Ashoka Fellow Ashif Shaikh - India

Ashif Shaikh - India
Source: Ashif Shaikh - India

Ashoka Fellow Ashif Shaikh (elected 2016)

By turning victims from the bottom of India’s caste structure into paralegals and advocates (on a large scale, so far over five big states), Ashif is uprooting both the psychology and the impunity that have long made change largely illusory. He is, of course, also greatly strengthening the rule of law. 

“Manual scavenging” is a euphemism. In a country with very few flush toilets, this task involves scraping human waste out by hand and then carrying it in baskets to dump areas. Hundreds of thousands of women from the bottom (below caste) Dalit groups do this work, even though in theory it is illegal. They are shunned. Ashif’s mother sufferred this. And he grew up disadvantaged both as a Muslim and a member of this Dalit group.

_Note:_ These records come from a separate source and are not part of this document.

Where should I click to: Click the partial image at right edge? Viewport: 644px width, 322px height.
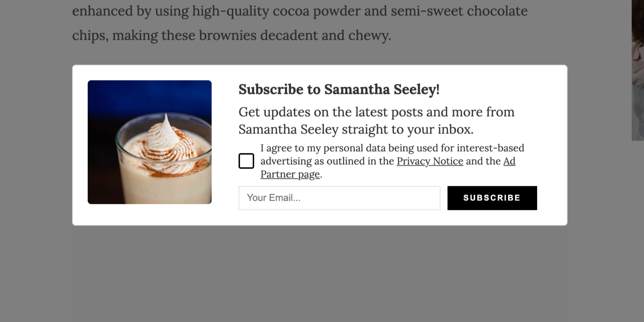click(x=638, y=69)
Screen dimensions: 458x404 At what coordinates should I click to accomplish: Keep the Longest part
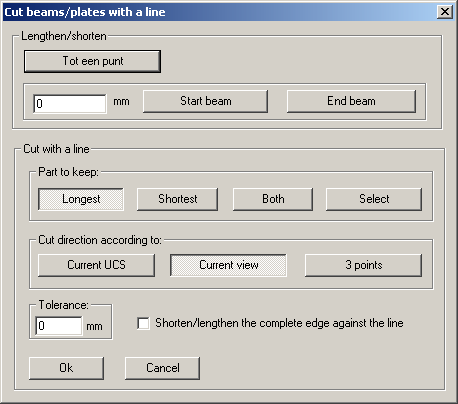pyautogui.click(x=81, y=199)
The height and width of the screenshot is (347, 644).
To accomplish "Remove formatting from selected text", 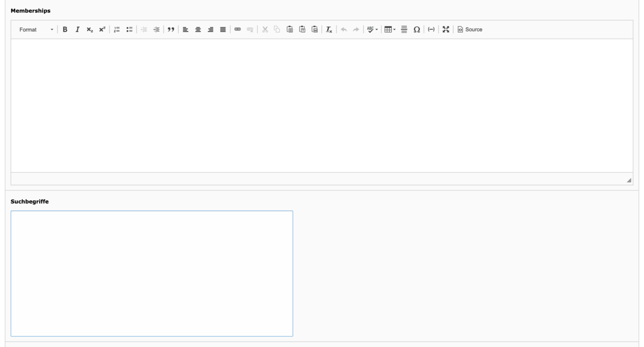I will 329,29.
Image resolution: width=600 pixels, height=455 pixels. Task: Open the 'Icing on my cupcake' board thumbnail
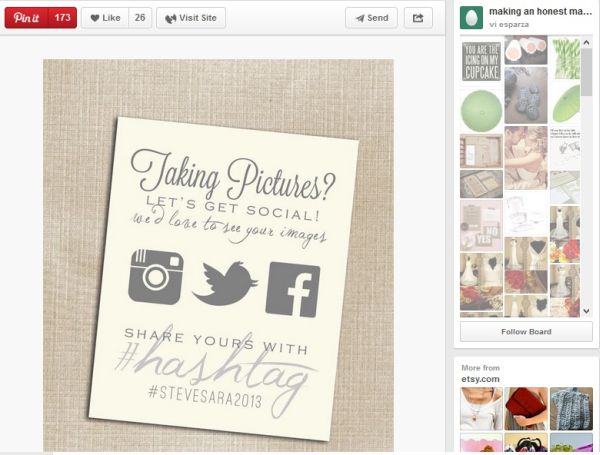pyautogui.click(x=480, y=60)
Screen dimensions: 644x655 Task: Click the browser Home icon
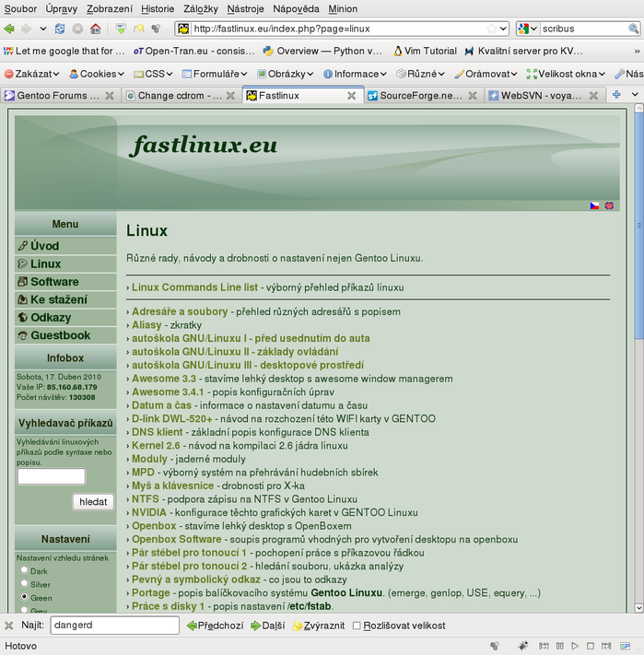click(95, 29)
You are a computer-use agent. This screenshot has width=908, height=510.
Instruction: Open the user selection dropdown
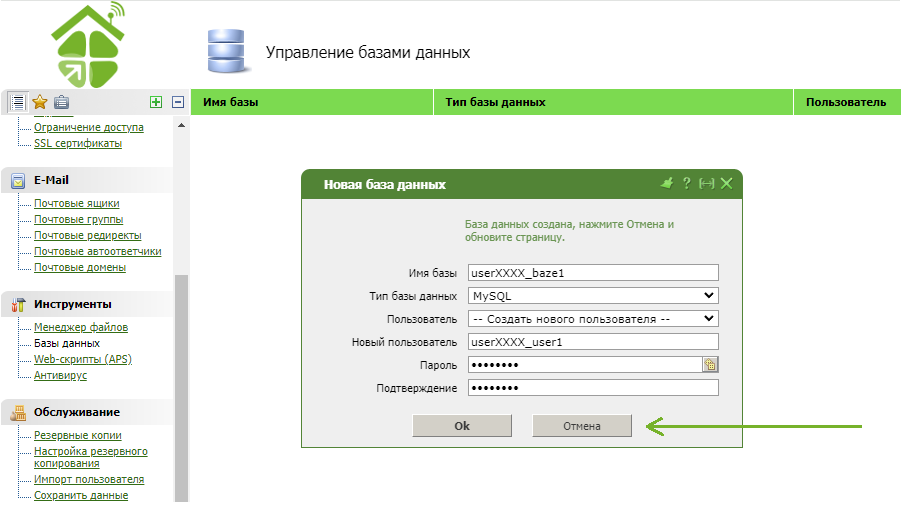[593, 319]
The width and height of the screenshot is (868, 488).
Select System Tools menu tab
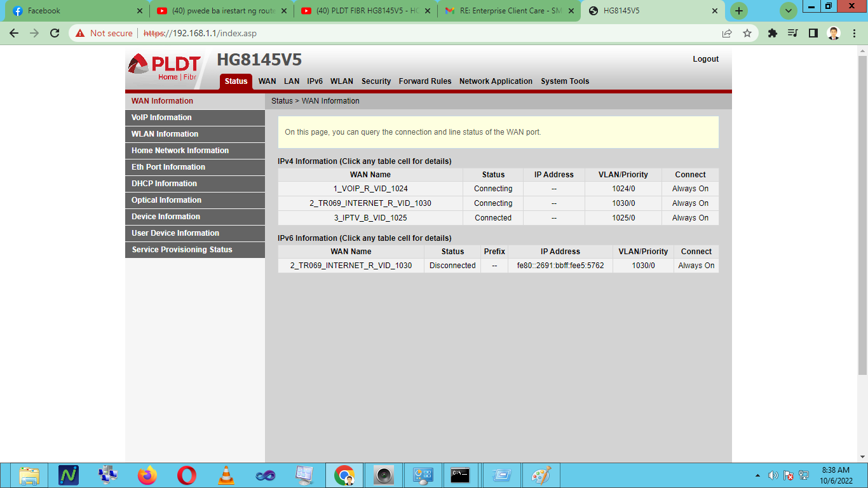coord(565,81)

Ashif won new national manual scavenging legislation and is struggling to get efective implementation, including rehabilitation. He is also pushing for tougher laws at the state level. 

However, Ashif has always understood that for this law reform dimension of his work to have real bite, he must in parallel dismantle the caste system’s psychological and immunity foundations. And unite, in addition to manual scavengers, many classes of victims, including, for example, bonded laborers and Dalit women subject to gender violence. Both individuals and groups must go through the journey from accepting victimhood to becoming, in effect, partner leaders in the movement.

Ashif uses many tools. For example, culture: everyone in a village is invited, but they sit together and share snacks, and hear caste-challenging ideas. Another example: A cross-country village tour by former manual scavengers who speak to those still entrapped. But progress here has led to more upper caste “enforcement”, including violence.
 

Liberated Daughters of Scavengers - India
                            Daughters of liberated manual scavengers meet during a children’s council meeting, organized by Jan Sahas.

 

There are so many reasons why Ashif’s cornerstone, breakthrough strategy is turning the victims from the very bottom of Indian society into paralegals and then, after more training, advocates. They serve other victims whose situations they fully understand and with whom they can communicate deeply. The fact that 65 percent of the victims Ashif’s movement has supported have themselves become “barefoot paralegals” says a great deal about the transformative power of this approach.

Here’s another measure of the power of Ashif’s barefoot people of the law: They have driven the rate of convictions in cases of rape against Dalit women up from 2 percent to 38 percent. That’s impunity going away.

There’s another reason Ashif’s approach works: He’s a great entrepreneur who keeps seeing systemic opportunities and seizing them. For example, he has organized both upper caste engagement and top legal support for his barefoot front line by organizing a large and rapidly growing legal support network, the Progressive Lawyer’s Forum.

A campaign – Rashtriya Garima Abhiyan (National Campaign for Dignity) – launched by non-governmental organisation Jan Sahas helped liberate 11,000 manual scavengers in the central state of Madhya Pradesh. Sevanti, of Dewas district, says: “They told me that I could leave and this work was against the law. Before that, we were told we had to do it. There was no one who told us we didn’t have to do it."